PASSAGE SHOWN:

## Start

On 9 December 2019, the judgment of Senior District Judge Arbuthnot was handed down in the case of Russian Federation v Egorova & Ors. The case concerned warrants issued by the Russian Federation in respect of four requested persons for various unrelated offences. All four requested persons were discharged. 

This judgment is the latest in a series of cases heard before the Magistrates' Court and the High Court concerning Russian prison conditions, and in particular the adequacy of monitoring mechanisms.

Legal Framework

The only bar to extradition raised in respect of all four requested persons was s.87 of the Extradition Act 2003, namely that extradition would not be compatible with their human rights as protected under the ECHR.

Section 87 of the Extradition Act states that:

(1) If the judge is required to proceed under this section ... he must decide whether the person’s extradition would be compatible with the Convention rights within the meaning of the Human Rights Act 1998 (c. 42).

(2) If the judge decides the question in subsection (1) in the negative he must order the person’s discharge.

Specifically, it was argued that the prison conditions in Russia are so poor as to amount to a violation of the requested persons' right to be protected from torture and inhumane or degrading treatment under Article 3 of the ECHR. The relevant test is whether there are substantial grounds for believing that the requested persons would face a real risk of being subjected to treatment contrary to Article 3. The burden of proof lies with the defence, who must satisfy the court that the risk is more than fanciful.

## End

EXERCISE DETAILS: Write what comes next in the summary of the Russian Federation v Egorova extradition judgment, picking up after its last sentence.

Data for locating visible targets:

## Start

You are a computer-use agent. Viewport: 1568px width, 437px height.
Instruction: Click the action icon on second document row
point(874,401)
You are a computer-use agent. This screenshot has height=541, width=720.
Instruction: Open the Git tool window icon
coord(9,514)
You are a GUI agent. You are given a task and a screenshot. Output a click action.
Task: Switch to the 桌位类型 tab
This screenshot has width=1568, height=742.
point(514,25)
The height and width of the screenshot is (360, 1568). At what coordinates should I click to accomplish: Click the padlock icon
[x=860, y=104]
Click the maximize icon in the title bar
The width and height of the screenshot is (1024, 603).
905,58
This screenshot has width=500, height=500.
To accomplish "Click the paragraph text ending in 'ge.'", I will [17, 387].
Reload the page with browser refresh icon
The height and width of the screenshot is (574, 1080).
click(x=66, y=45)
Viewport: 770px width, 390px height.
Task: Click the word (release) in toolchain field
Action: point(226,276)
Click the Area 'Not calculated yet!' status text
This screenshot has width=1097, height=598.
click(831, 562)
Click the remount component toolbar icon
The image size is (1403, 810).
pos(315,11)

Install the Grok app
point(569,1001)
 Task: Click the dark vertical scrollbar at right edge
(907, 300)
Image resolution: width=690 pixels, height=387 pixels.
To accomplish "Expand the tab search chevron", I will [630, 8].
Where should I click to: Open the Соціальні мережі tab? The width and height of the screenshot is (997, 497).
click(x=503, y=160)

## End

EXERCISE OUTPUT:
As Russia is a Member State of the Council of Europe, there is a strong rebuttable presumption that it will abide by its obligations to uphold the Convention rights. In so far as imprisonment post-conviction is concerned, that presumption remains in place. However, it is notable that in relation to Russian pre-trial detention facilities, the presumption has been displaced by a pilot judgment of the European Court of Human Rights, in which it was held that detention in any such facility would constitute a breach of Article 3. 

In any case where it is alleged that extradition would violate a Convention right, diplomatic assurances would be expected from the requesting State to counter the potential breach. When evaluating the weight to be ascribed to a diplomatic assurance, the court must assess firstly the quality of the assurance, and secondly whether it can be relied upon. The ECtHR in Othman (Abu Qatada) v UK (2012) 55 EHRR set out a number of factors for the court to consider in this regard including, crucially for this case, whether the requesting State's compliance with the assurances could be objectively verified through monitoring mechanisms, and whether the requesting State has implemented an effective system to protect against torture and ill-treatment.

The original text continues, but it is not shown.